Our brief made two main points.  First, we argued that the receipt, or likely receipt, of non-cash benefits has never been, standing alone, sufficient to make an individual a “public charge” subject to exclusion or removal from the country.  Public charge laws, or “poor laws,” in colonial and early America did not uniformly mandate that poor individuals be removed; in fact, they routinely provided financial and other support for impoverished immigrants.  In 1882, Congress passed the first general Immigration Act containing a “public charge” provision, but this law and other federal immigration laws that followed were not designed to significantly limit immigration into the country, and they consistently did not render immigrants excludable or removable based solely on the receipt of non-cash benefits.  Every federal law containing a public charge provision and every agency interpretation of such a law prior to 2019 has continued to rely on the well-established historical definition of “public charge.”  Second, we argued that, given this history, DHS’s new rule redefining “public charge” violates the Administrative Procedure Act (APA).  Congress necessarily incorporated the longstanding definition of the term “public charge” into the INA’s public charge provision, so DHS’s new rule significantly expanding that term to apply to those who receive only non-cash benefits is not “in accordance with law” and violates the APA.

Reviewing multiple district court decisions together, the U.S. Court of Appeals for the Ninth Circuit affirmed two preliminary injunctions barring the implementation of DHS’s new rule.  In doing so, the court limited application of one of those injunctions to the states that had brought that suit.

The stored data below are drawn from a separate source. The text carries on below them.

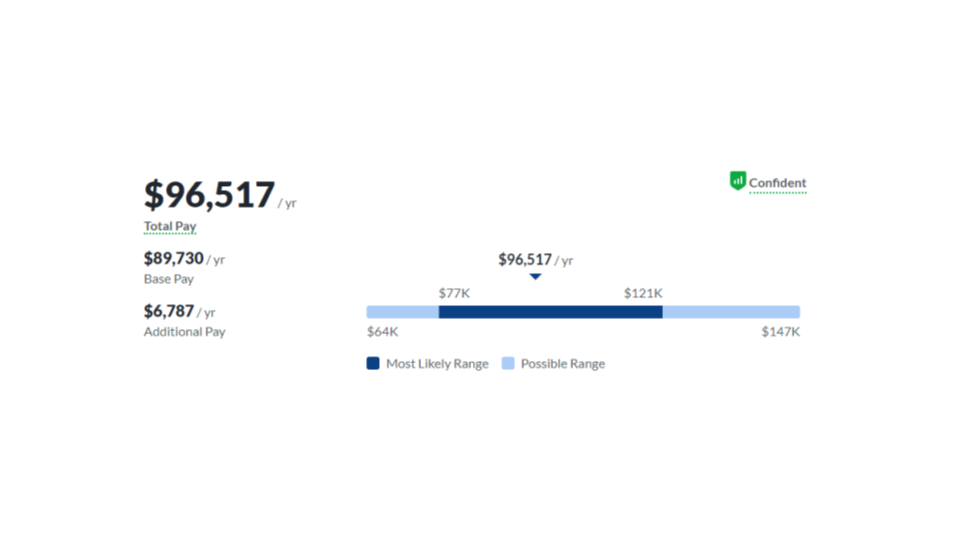960x540 pixels.
Task: Click the $6,787 additional pay amount
Action: (168, 311)
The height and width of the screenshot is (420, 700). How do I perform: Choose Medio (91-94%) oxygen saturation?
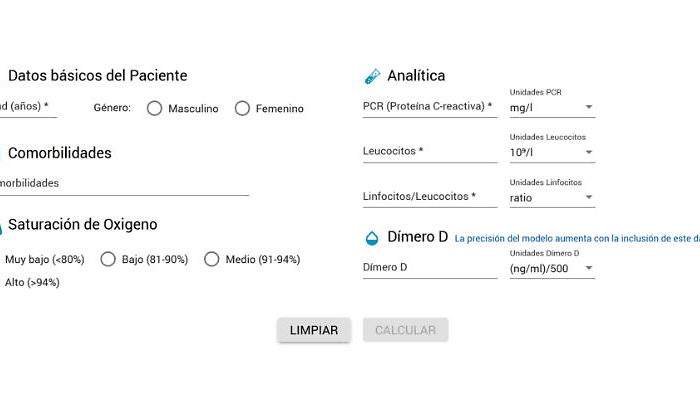(x=211, y=259)
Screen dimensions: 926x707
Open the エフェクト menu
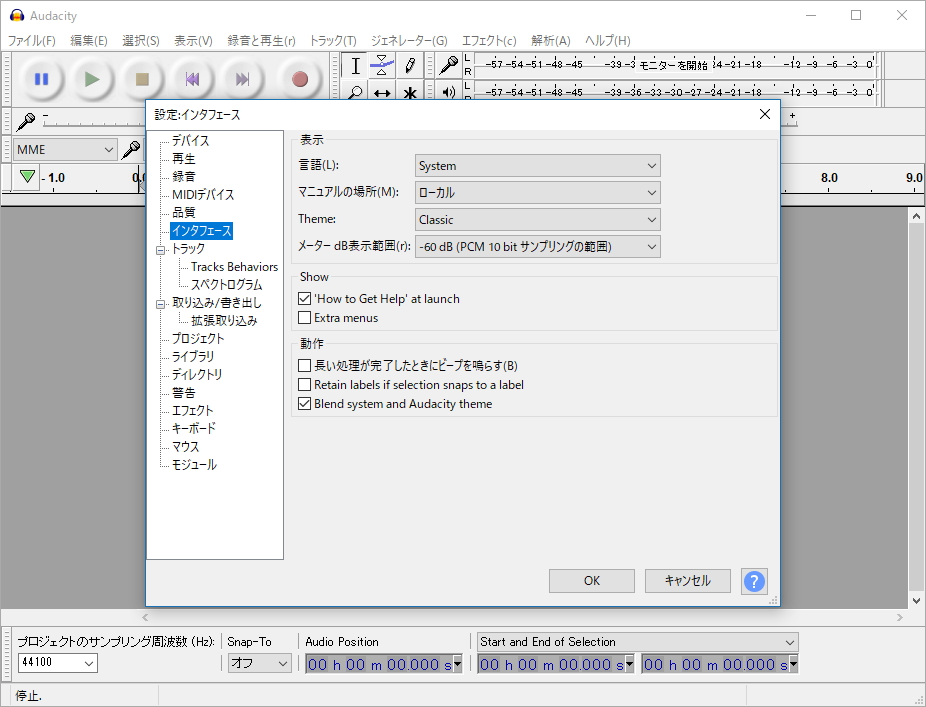[x=487, y=40]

Echoing our brief, the court determined that the term “public charge” has historically meant someone who “depend[s] on public assistance for survival” and has never included “persons likely to make short-term use of in-kind benefits.”  The court also found that Congress repeatedly reenacted the public charge provision against the backdrop of this well-established historical definition and that this “[h]istory is a strong pillar supporting the plaintiffs’ case” that the new rule is impermissible.  As a result, the court concluded that plaintiffs are likely to succeed in showing that DHS’s new rule relies on an unreasonable interpretation of “public charge.”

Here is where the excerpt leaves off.